= Al-Izhar Pondok Labu =

Islamic school in South Jakarta, Indonesia

Al-Izhar Pondok Labu (AIPL) is a moderate Islamic K-12 school in Pondok Labu, South Jakarta, Indonesia. It consists of a kindergarten, primary school, junior secondary school and senior secondary school. It is a National Plus school and the language of instruction is Indonesian. The school's motto is Beriman, Mandiri, Kreatif, Nasionalis or Pious, Independent, Creative, Nationalist.

== History ==
AIPL was founded by Bustanil Arifin, a former Minister of Cooperation and Small and Medium Enterprises. It was established in 1974, beginning with its kindergarten program, officially opened by the Minister of Education at the time, Fuad Hassan. The following year, the school opened a primary school. In 1979, the junior secondary school was officially opened by B. J. Habibie, then-Chairman of the Union of Intellectual Indonesian Muslims who later became the third president of Indonesia. In 1982 it completed its offering of educational levels when it opened a senior secondary school, officiated by Wardiman Djojonegoro, the Minister of Education and Culture at the time.

== Campus ==
The school is located on RS Fatmawati Street, near Pondok Labu market in South Jakarta. The campus includes separate buildings for the four schools, a library, track field, two soccer fields, outdoor basketball court, air-conditioned theater, indoor basketball-court, a mosque and a creche.

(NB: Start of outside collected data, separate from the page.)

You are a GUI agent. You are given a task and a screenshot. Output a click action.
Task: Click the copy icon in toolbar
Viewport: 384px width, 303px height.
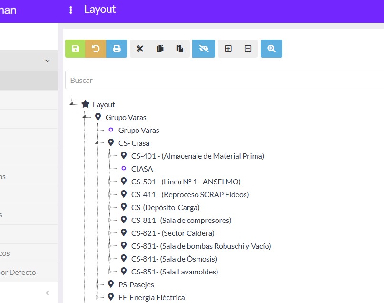tap(160, 49)
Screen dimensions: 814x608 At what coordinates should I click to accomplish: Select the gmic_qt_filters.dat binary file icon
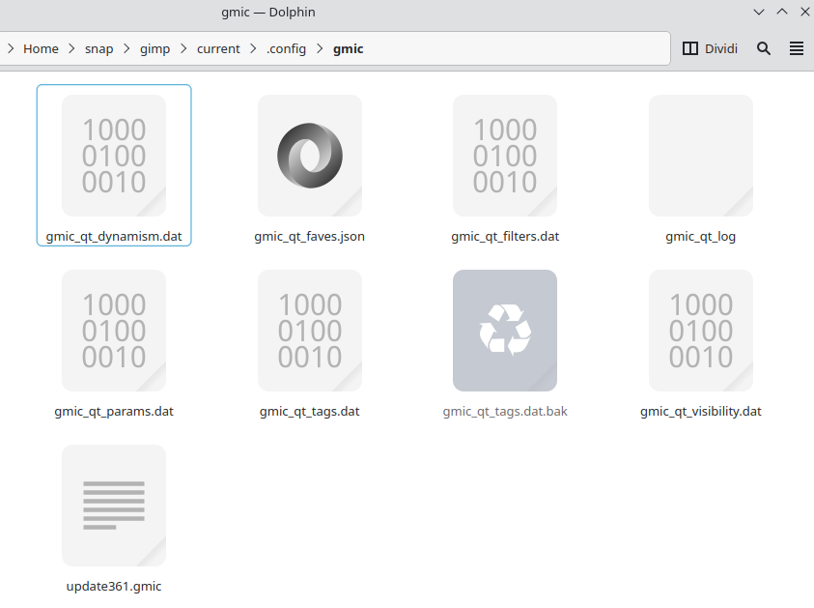pos(505,155)
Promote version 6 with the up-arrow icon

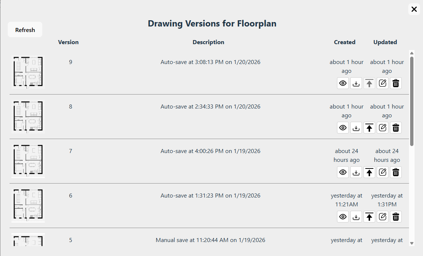(369, 217)
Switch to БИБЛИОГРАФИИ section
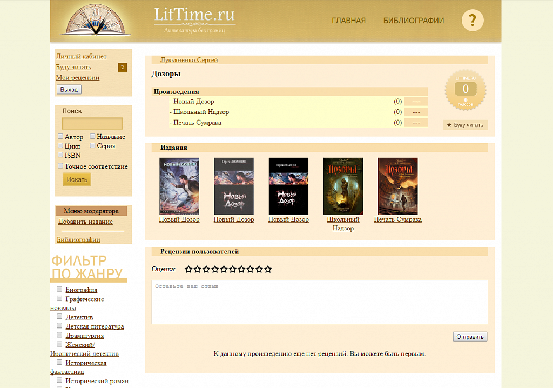This screenshot has height=388, width=553. click(414, 21)
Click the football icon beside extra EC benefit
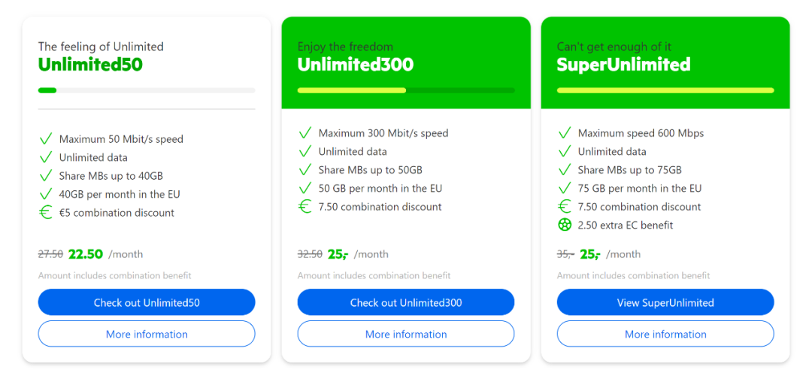812x382 pixels. (x=565, y=225)
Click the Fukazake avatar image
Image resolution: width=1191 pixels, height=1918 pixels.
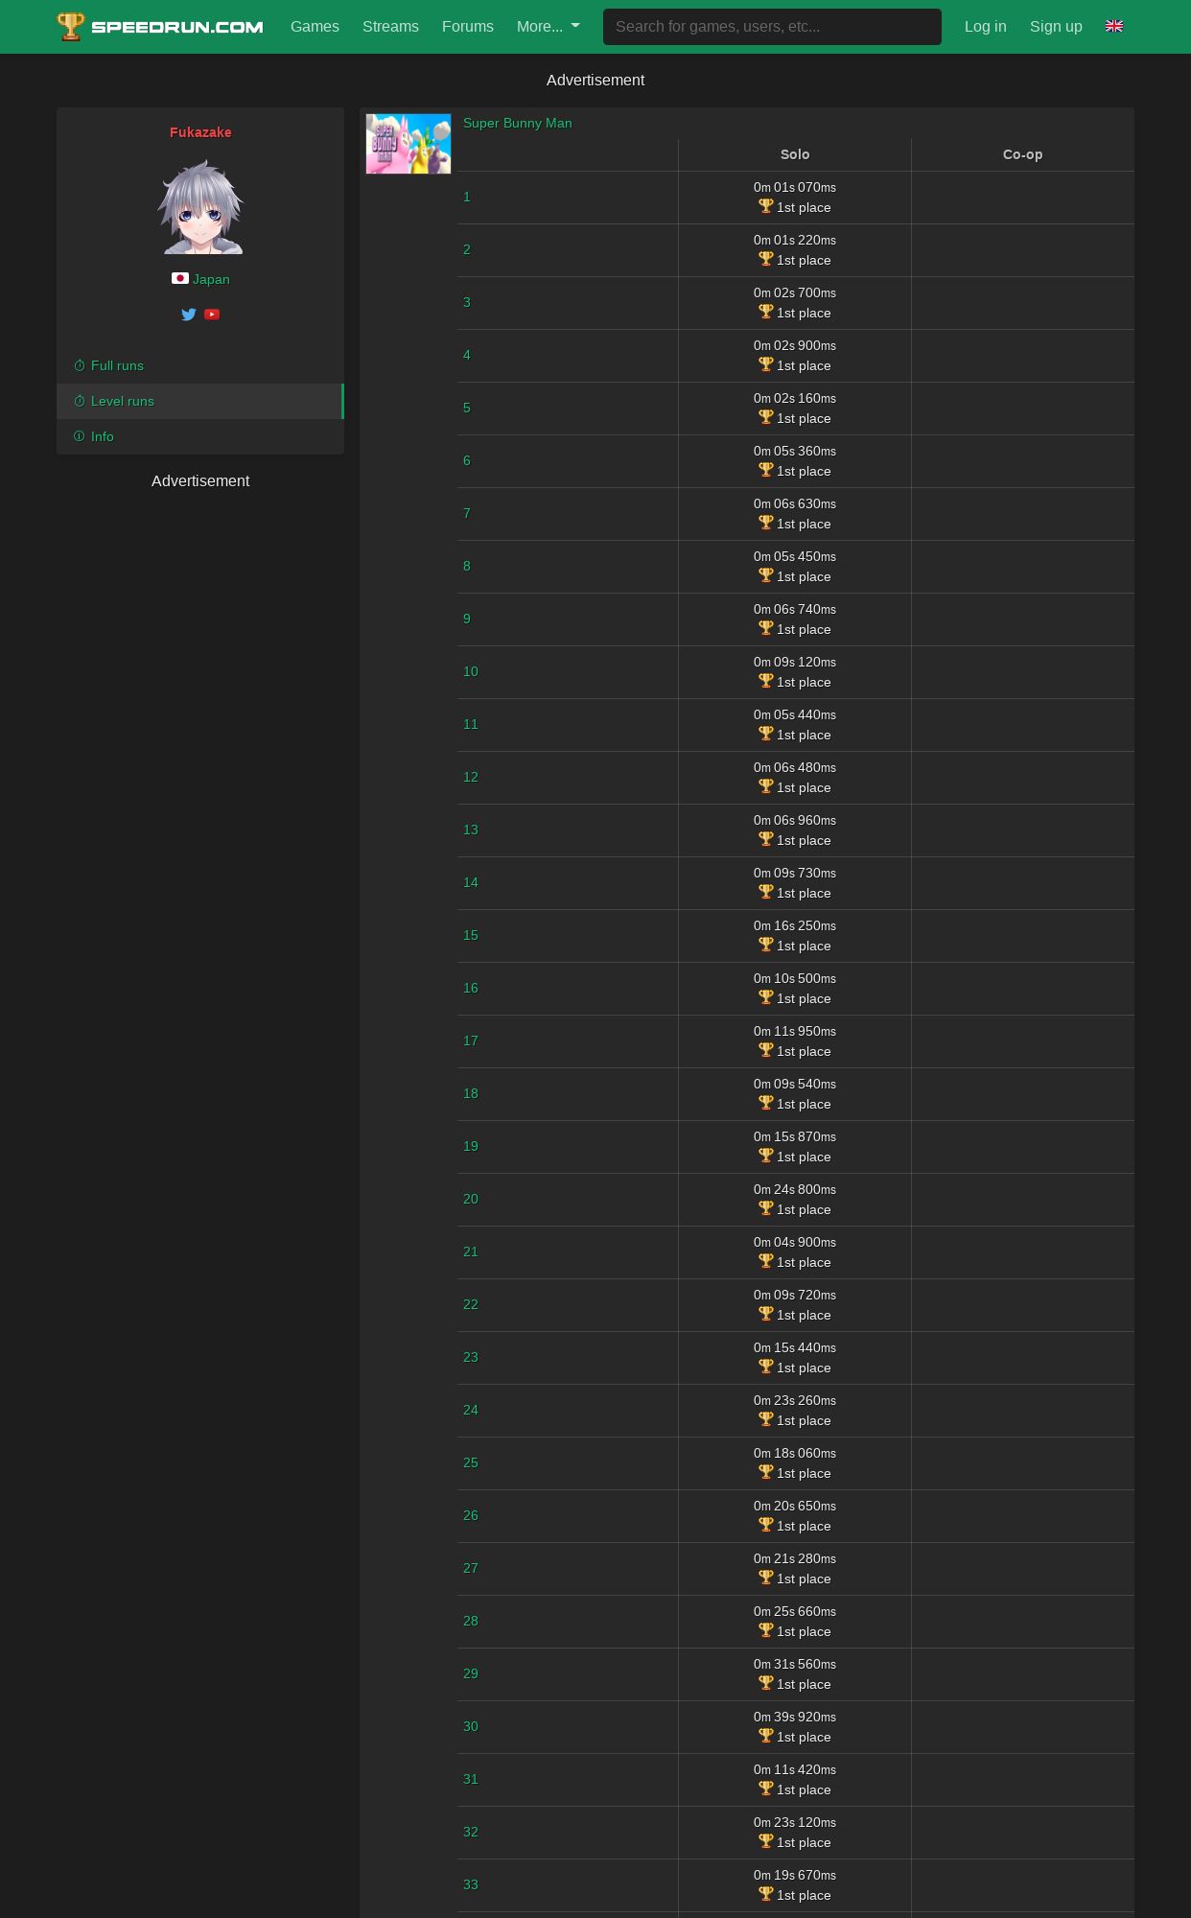(200, 207)
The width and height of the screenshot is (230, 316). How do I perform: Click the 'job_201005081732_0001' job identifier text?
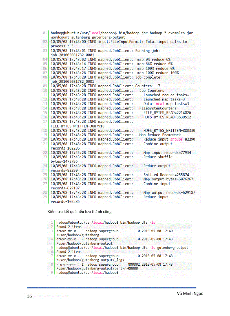click(72, 55)
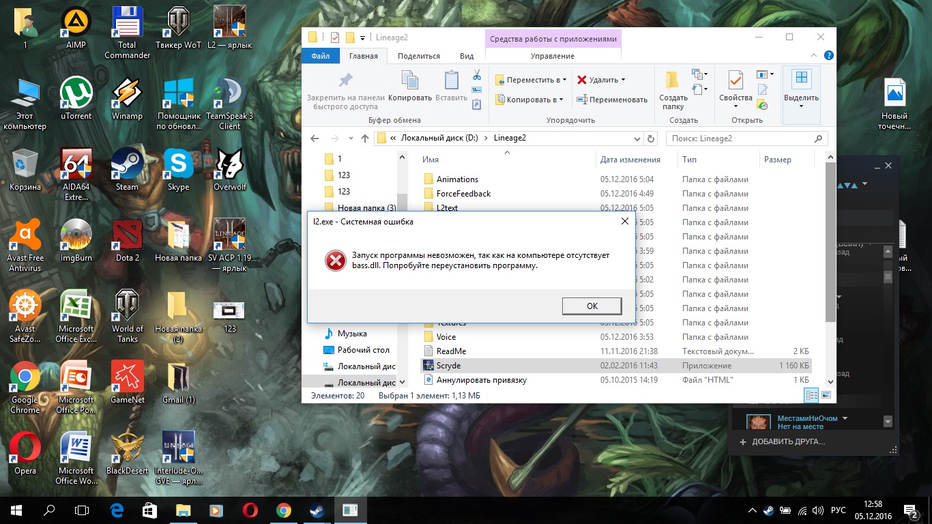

== Curriculum and activities ==

=== Kindergarten ===
The two-year kindergarten curriculum includes science, language, manipulative media, mathematics, singing and music, and physical education. Students are also asked to select one of a range of extracurricular activities, included in the tuition. For level A (younger students) these are arts, dancing, sports and singing. For level B these are dancing, Koran, singing and gamelan.

=== Primary school ===
The primary school follows a competency-based curriculum. In its core is the National Curriculum as set out by the Ministry of National Education, incorporating Indonesian, English, civic education, Islamic studies, mathematics, social science, natural science, health and physical education, arts and crafts. Students are required to take a computer studies as an extracurricular activity. Additionally, they may choose one of the following extracurricular activities: arts, soccer, singing, basketball, scouts, dance, pencak silat, badminton, computer club, Koran reading and athletics.

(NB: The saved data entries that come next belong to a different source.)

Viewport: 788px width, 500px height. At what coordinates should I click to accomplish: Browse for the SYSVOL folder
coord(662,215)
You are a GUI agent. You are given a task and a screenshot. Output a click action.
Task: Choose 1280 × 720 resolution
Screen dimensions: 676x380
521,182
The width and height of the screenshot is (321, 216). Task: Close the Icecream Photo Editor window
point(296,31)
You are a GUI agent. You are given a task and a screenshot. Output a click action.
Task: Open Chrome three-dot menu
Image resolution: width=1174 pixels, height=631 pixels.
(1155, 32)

=== Junior secondary school ===
At its core, the junior secondary school also follows a competency-based curriculum as set out by the Ministry of National Education. This incorporates Islamic studies, civic education, Indonesian, English, mathematics, natural science, social studies, arts or music, health and physical sciences, ICT and self-development (either home economics or electronics). The selection of extracurricular activities are soccer, basketball, electronics club, English club, science club, badminton, photography, Basic Leadership Training (compulsory for grade 1 students), Japanese and Mandarin.

=== Senior secondary school ===
In their first year, students in the senior secondary school study a comprehensive curriculum incorporating Islamic studies, civics, English, history, physical education, mathematics, physics, biology, chemistry, economics/accounting, sociology, geography, arts/music, local competency, computer, French, and Mandarin. In their final two years, students are streamed into a natural science (basic curriculum plus chemistry, physics, biology and advanced mathematics) and social science (basic curriculum plus economics, sociology and geography) streams depending on their first year marks and their preference. Extracurricular activities include English debating, soccer, basketball, traditional dance, flag-raising, drama, badminton, taekwondo, science, graphic design and catering.

=== Achievements ===
In 2005, the Education Counsellor at the Australian Embassy in Jakarta named Al-Izhar along two other National Plus schools an international-standard school, on the basis of the "quality of their teachers and the achievements of their students".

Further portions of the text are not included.